§ PASSAGE:
The reconstructed molecule is then formed by and .
2.2.3 Training
2.3 Target-specific controllable generation
2.3.1 Controllable generation module
We adapt CLaSS as our CGM aiming to generate molecules with high drug-likeness, high synthetic accessibility (SA) and high binding affinity to a target protein. A schematic representation of our module is illustrated in Fig. 1C. A Gaussian mixture density model is fitted over known molecules to estimate the posterior distribution of latent space z. From there, we design three classifiers in parallel, which take in a given latent embedding z and a pair of fragments encoded by CLigOpt, to evaluate the quantitative estimate of druglikeness (QED), SA score, and the negative logarithm of IC50 (pIC50) respectively, aligning with the aforementioned three standards. Rejection sampling then operates through sampling from the fitted density model. CGM evaluates whether an initial sample is likely to satisfy certain standards on selected attributes through the previously mentioned classifiers, and thus decides whether to proceed with generation with this seed or not.
3 Results
The performance of CLigOpt was measured in different aspects of molecular generation, i.e. (i) fragment linking and forming plausible molecules, assessed through benchmark linker design (benchmark evaluation on test sets) and (ii) generating target-specific drug-like molecules (controllable target-specific ligand generation), measured through a case study of generating lead candidates for hDHFR. Generated molecules were then prioritized and binding potential of the generated molecule set was evaluated via docking (evaluation via molecular docking). Finally, synthesizability via specific reaction steps of promising molecules are indicated (synthesizability of generated molecules).
3.1 Benchmark evaluation on test sets
The ability of CLigOpt in generating reasonable molecules was evaluated on two benchmark datasets, namely ZINC and CASF, and compared with two baseline models for fragment linking, namely DeLinker (Imrie et al. 2020) and FFLOM (Jin et al. 2023). DeLinker is a VAE-based model that generates molecules in bond-by-bond manner, whereas FFLOM is a flow-based model that carries out one-shot generation of molecules. For each test set, 250 molecules were generated for each fragment pair, the quality of generated molecules was assessed on the basis of (i) structural usefulness via validity, novelty and uniqueness metrics, and (ii) chemical usefulness, i.e. SA score, ring aromaticity, and Pan-Assay Interference compounds (PAINS). The results are shown in Fig. 2 and Supplementary Table S1.

§ PROMPT A: Rename "FFLOM" to "the FFLOM baseline" in the CLigOpt text, writing out the part from "3.1 Benchmark evaluation" up to and including "Supplementary Table S1.".
§ PROMPT B: Turn the paragraph of the CLigOpt text that begins "The performance of CLigOpt was measured" into a short list that keeps its main facts.
§ PROMPT C: Pick up the CLigOpt text after its final sentence and carry it on.
None of the items are needed for this work.

§ SUPPLIED INFORMATION:
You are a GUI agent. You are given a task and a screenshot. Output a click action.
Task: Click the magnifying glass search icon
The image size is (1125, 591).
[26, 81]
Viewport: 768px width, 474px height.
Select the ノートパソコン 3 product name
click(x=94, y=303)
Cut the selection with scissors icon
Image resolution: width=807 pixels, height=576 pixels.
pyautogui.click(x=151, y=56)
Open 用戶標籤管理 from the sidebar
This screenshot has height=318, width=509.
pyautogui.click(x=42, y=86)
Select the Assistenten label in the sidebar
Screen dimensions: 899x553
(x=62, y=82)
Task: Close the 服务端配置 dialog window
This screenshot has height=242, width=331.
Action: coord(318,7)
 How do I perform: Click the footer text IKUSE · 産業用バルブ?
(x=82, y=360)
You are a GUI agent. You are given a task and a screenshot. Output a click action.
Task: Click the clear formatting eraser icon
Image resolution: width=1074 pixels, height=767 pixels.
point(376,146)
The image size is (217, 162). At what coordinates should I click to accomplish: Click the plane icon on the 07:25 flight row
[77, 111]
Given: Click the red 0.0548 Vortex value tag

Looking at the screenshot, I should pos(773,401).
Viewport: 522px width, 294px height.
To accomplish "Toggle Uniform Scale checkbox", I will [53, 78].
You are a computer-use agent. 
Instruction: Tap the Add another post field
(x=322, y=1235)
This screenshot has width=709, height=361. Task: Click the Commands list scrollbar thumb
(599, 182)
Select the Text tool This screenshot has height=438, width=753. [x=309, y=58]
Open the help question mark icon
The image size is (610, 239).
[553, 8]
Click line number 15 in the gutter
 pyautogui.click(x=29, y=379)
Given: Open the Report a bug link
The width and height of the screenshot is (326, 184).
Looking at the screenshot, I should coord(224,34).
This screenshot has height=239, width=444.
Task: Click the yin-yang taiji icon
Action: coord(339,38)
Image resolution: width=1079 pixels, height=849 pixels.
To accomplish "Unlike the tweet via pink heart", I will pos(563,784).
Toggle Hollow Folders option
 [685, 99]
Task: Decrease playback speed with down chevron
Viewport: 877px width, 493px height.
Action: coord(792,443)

§ WRITTEN REPLY A:
3.1 Benchmark evaluation on test sets
The ability of CLigOpt in generating reasonable molecules was evaluated on two benchmark datasets, namely ZINC and CASF, and compared with two baseline models for fragment linking, namely DeLinker (Imrie et al. 2020) and the FFLOM baseline (Jin et al. 2023). DeLinker is a VAE-based model that generates molecules in bond-by-bond manner, whereas the FFLOM baseline is a flow-based model that carries out one-shot generation of molecules. For each test set, 250 molecules were generated for each fragment pair, the quality of generated molecules was assessed on the basis of (i) structural usefulness via validity, novelty and uniqueness metrics, and (ii) chemical usefulness, i.e. SA score, ring aromaticity, and Pan-Assay Interference compounds (PAINS). The results are shown in Fig. 2 and Supplementary Table S1.

§ WRITTEN REPLY B:
- CLigOpt was tested on fragment linking and forming plausible molecules, assessed through benchmark linker design on test sets.
- It was tested on generating target-specific drug-like molecules, measured through a case study of generating lead candidates for hDHFR.
- Generated molecules were prioritized, and their binding potential was evaluated via molecular docking.
- Synthesizability of promising molecules is indicated through specific reaction steps.

§ WRITTEN REPLY C:
A radar plot showing the performance of our model as well as the two baselines. Although our model does not outperform the best model in each category, CLigOptCensNet achieves the best average performance.
3.1.1 Model comparison
CLigOpt shows comparative but more consistent performance across all metrics compared to baseline models on ZINC test set. All models achieve similar performance in terms of validity, ring aromaticity and PAINS. CLigOptCensNet attains the best overall performance with high scores in every metric, while CLigOptGCN performs slightly worse in uniqueness. While DeLinker underperforms in uniqueness and novelty (30.21% and 49.44% less molecules compared to CLigOptCensNet), FFLOM underperforms in SA filter (59.38% less molecules). Similar results are observed on CASF test set (see Supplementary Fig. S1), where CLigOpt outperforms DeLinker (58.42% on uniqueness, 48.58% on novelty) and FFLOM (49.34% on SA).
This indicates that DeLinker is able to generate molecules that are synthesizable and have good potential as drug candidates, but the generated set is repetitive and underperforms in novelty. On other hand, FFLOM can generate highly novel and unique molecules, however mostly difficult to synthesize. As a trade-off between these two cases, CLigOpt demonstrates competitive performance across all evaluation aspects.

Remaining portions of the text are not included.